Government pressure on banks to reduce their junk fees has borne fruit, to an extent. At a hearing of the Senate Banking Committee Wednesday, several bank CEOS testified about their institutio­ns’ determinat­ion to reduce or even eliminate overdraft charges. That’s a fee category that long has been an irritant to customers, especially lower-income depositors, and has been a particular target of the CFPB.

Jpmorgan Chase Chief Executive Jamie Dimon, for example, told the committee that his bank had introduced “low-cost, no-minimum balance, no-overdraft accounts specifical­ly designed for the unique needs of

lower-income and historical­ly underbanke­d consumers.” He said overdraft fees at JPM Chase had declined by about 50% since before the pandemic.

That’s true as far as it goes — extrapolat­ing from the bank’s nine-month totals, overdraft fees at Jpmorgan Chase are on pace to total about $1.11 billion this year, down from $2.06 billion in 2019. More generally, however, JPM’S consumer banking fees have been sticky — they’re on pace to reach about $4.6 billion this year, compared

to $5.12 billion in 2019.

Does it really cost a bank $10 to process a checking overdraft?
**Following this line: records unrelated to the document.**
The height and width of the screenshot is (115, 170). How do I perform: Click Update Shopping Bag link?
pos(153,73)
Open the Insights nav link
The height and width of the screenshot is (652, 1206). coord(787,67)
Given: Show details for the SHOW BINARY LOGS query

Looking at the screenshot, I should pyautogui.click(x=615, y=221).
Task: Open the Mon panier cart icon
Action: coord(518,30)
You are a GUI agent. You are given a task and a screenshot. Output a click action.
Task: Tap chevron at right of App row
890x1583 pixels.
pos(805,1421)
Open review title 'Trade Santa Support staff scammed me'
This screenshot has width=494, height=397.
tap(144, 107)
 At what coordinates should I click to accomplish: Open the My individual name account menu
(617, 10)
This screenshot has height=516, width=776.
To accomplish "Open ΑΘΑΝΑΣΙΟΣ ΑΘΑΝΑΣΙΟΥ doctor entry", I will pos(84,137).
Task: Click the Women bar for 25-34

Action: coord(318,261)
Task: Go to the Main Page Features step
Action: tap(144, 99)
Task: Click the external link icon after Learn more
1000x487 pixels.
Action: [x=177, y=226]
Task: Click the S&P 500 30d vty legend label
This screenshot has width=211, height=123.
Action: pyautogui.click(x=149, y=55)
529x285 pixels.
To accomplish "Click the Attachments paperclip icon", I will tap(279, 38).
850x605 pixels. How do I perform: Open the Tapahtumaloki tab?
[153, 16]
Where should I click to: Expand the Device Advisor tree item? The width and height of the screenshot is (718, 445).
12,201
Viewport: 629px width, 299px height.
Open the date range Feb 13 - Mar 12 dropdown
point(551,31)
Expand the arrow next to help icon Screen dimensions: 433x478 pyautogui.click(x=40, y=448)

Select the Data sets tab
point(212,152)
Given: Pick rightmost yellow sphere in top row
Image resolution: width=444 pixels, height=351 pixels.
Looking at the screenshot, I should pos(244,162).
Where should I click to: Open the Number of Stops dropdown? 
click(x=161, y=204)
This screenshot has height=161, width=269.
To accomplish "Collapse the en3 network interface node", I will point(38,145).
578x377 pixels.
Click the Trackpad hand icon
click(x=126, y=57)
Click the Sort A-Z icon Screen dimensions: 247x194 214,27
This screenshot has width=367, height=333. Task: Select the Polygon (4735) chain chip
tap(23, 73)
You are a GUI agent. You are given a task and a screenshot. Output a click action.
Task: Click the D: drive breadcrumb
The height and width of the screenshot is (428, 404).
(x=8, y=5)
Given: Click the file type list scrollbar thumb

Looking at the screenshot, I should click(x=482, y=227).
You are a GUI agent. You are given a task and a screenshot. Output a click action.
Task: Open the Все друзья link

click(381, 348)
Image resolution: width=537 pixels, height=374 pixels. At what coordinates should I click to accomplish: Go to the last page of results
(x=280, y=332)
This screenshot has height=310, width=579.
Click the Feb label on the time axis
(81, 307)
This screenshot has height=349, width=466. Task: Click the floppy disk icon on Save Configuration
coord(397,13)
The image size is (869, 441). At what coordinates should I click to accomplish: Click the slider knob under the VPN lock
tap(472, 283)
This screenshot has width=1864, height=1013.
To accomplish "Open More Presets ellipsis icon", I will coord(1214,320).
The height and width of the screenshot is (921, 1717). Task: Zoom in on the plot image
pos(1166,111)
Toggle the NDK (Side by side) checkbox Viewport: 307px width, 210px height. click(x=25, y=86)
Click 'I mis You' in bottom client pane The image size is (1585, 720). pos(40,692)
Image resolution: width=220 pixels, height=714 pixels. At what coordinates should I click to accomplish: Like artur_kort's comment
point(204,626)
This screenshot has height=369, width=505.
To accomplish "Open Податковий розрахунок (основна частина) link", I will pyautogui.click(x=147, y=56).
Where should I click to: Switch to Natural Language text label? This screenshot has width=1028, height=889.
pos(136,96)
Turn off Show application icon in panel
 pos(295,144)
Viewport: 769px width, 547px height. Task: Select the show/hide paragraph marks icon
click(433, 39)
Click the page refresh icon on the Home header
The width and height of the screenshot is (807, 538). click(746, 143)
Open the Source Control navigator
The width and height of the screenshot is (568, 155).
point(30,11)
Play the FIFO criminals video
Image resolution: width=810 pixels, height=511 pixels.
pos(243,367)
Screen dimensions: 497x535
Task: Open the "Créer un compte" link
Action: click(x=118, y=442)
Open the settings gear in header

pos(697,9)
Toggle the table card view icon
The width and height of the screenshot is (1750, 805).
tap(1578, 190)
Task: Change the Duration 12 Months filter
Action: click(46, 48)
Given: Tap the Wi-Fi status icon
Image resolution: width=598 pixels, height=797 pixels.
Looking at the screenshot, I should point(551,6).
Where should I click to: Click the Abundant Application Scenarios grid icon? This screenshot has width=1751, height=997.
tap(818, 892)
That’s Bank of America’s fee, according to CEO Brian Moynihan, who bragged that it has been reduced from $35. Does it really cost Bank of America $30 to process a stop-payment request, its fee for that service?

One reason these charges are pegged so high is to discourage customers from using those services, but an institutio­n that really values its customers, as all the banks say they do, might think twice about using unnecessar­y charges to manipulate its clientele into avoiding services they can only get

at a bank.

The CFPB is also tangling with the banking sector over an initiative it has launched to clamp down on credit card late fees (perhaps another reason that banks are “not happy” with the agency, to cite Meuser’s gripe).

The fact is that junk fees permeate the economic landscape. Consumers are on the front line, but they face a tough battle, because junk fees are likeliest to crop up where they can’t easily be avoided. If you have a critical need to change your flight, refusing to pay an airline’s $100 change fee won’t get you where you need to go; it will just leave you earthbound.